Just how different is the fundraising market these days? Just consider the case of EnCap Investments LP.

On Monday, EnCap announced it raised $3.5 billion for its eighth “upstream” fund, which will invest in companies that drill and produce oil and gas. David Miller, an EnCap co-founder and a managing partner, estimates that the PE shop spent nine to 10 months marketing for EnCap Energy Capital Fund VIII. By contrast, the buyout shop spent roughly four to six months fundraising for each of its last four to five funds.

“The world changed in 2008,” Miller told me. “There was huge demand. But it took longer to get people to the finish line because the due diligence was more extensive.”

Miller wouldn’t say EnCap had a difficult fundraise but that marketing for pool VIII was “protracted.”
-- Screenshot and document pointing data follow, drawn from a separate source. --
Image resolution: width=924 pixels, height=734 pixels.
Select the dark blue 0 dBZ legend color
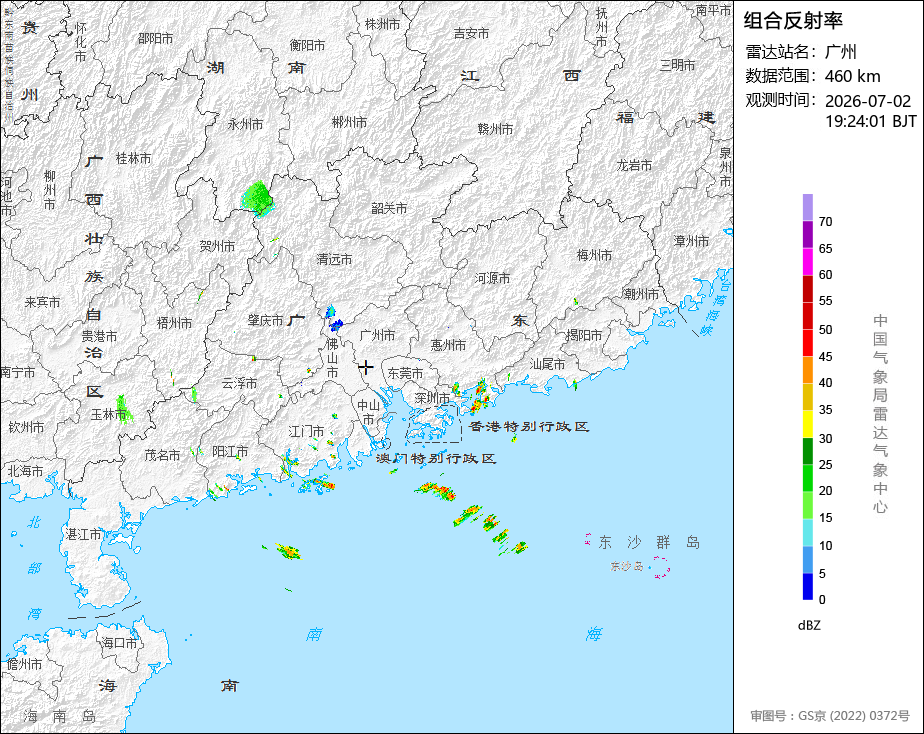(807, 587)
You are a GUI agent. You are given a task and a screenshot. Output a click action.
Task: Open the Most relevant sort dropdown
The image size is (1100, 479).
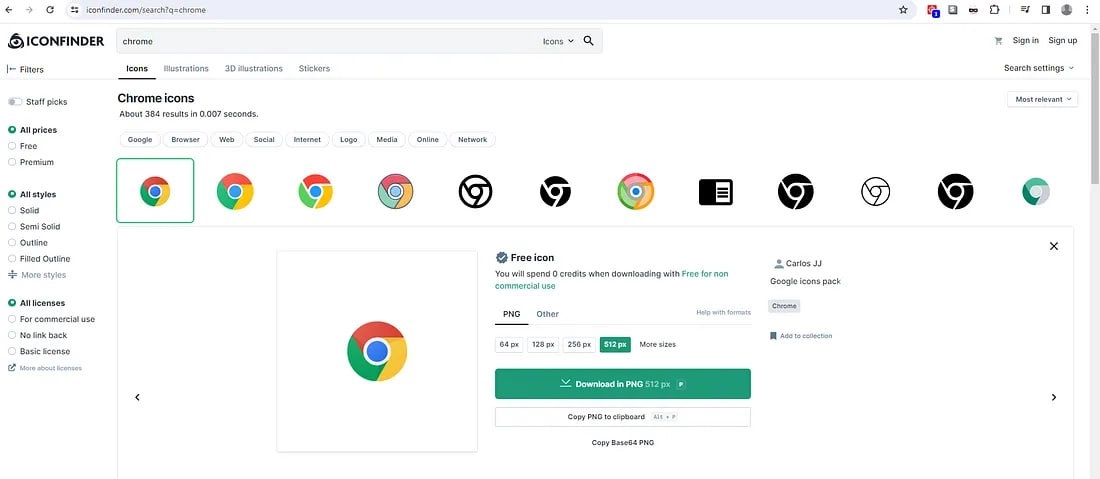[1042, 100]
Fundraising for fund VIII began in the spring of 2010 and shortly after distributing its PPM, EnCap set a $3.5 billion hard cap.

“Once we got into marketing efforts, the interest and demand was extensive and substantially oversubscribed,” he says. “We had almost $6 billion of demand.”
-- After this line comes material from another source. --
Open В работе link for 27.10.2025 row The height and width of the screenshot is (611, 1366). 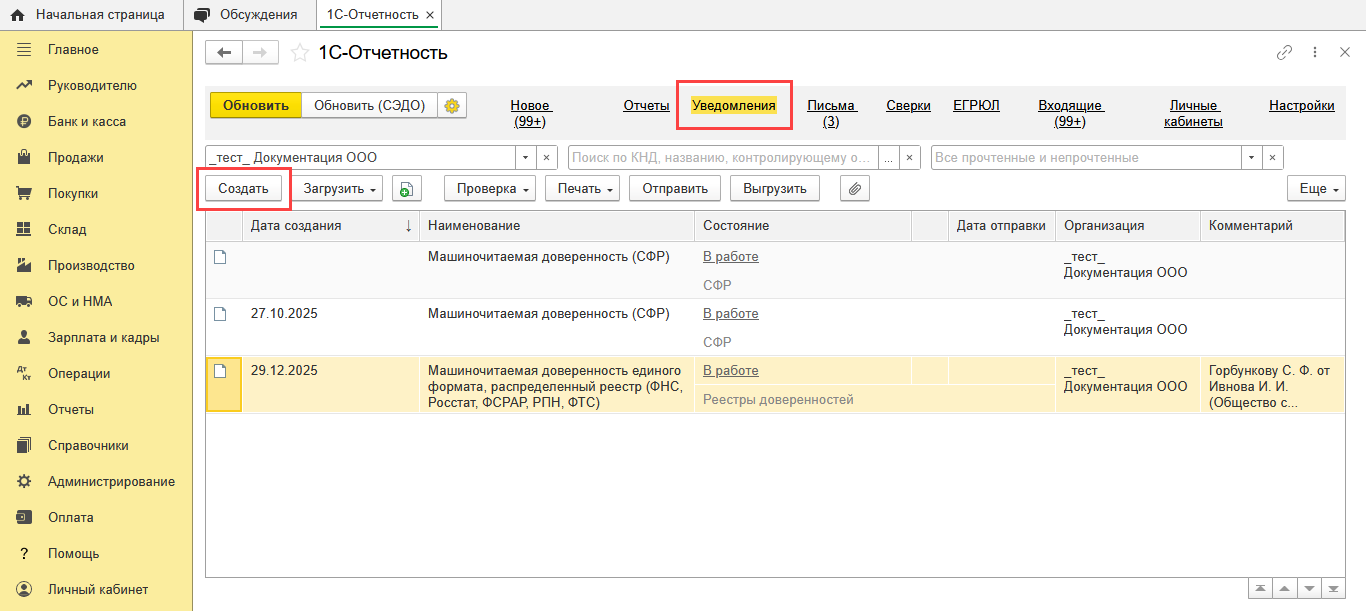(730, 313)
Daniel Prendergast, of Park Hill Group, acted as placement agent. Thompson & Knight was EnCap’s law firm.

The PE shop’s last fund, EnCap Energy Capital Fund VII LP, raised $2.5 billion in 2007 and posted a -1.79IRR, according to CalSTRS data as of March 2010. Results for Fund VI are better. EnCap Energy Capital Fund VI has a 15.54 IRR, CalSTRS says.
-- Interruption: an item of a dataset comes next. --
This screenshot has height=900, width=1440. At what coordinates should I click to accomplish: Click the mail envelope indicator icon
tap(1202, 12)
EnCap supplied more up-to-data information. As of Dec. 31, the net IRR for Fund VII was 15% and the net IRR for Fund VI is 23.6%. Both IRR’s include unrealized investments, an EnCap spokeswoman says.

Fund VIII attracted about 190 investors and several reupped, including the Public Employees Retirement Association of New Mexico, the Minnesota State Board of Investments and CalSTRS. Kansas Public Employees Retirement System is a new investor, Miller says.

Due to overallocation and liquidity issues at some U.S. institutions, EnCap decided to seek out international investors for the first time, he says. “We felt it would make sense given the size of the fund to broaden our scope of efforts and bring in international investors,” Miller says.

Of the $3.5 billion, about $850 million is coming from foreign investors, public pensions committed $1.2 billion and roughly $1 billion is from the endowments, foundations and trusts.

While there was much demand, EnCap did have to deal with environmental concerns due to the BP oil spill. EnCap fielded “lots of questions” from the institutional community which was wondering about potential environmental risk, Miller says. “We haven’t done anything offshore for quite some time,” he says. “We got them comfortable that that was not something to be concerned about.”

Miller also maintains that the U.S. oil and gas industry “has done a marvelous job of drilling wells in a safe and environmentally conscience manner in the last 40 years.”

“There is no question that the Gulf spill was a disaster,” he adds.” I’m not trying to minimize the significance of what happened in that spill. But thousands and thousands of wells are drilled every year and the vast majority is drilled without incident.”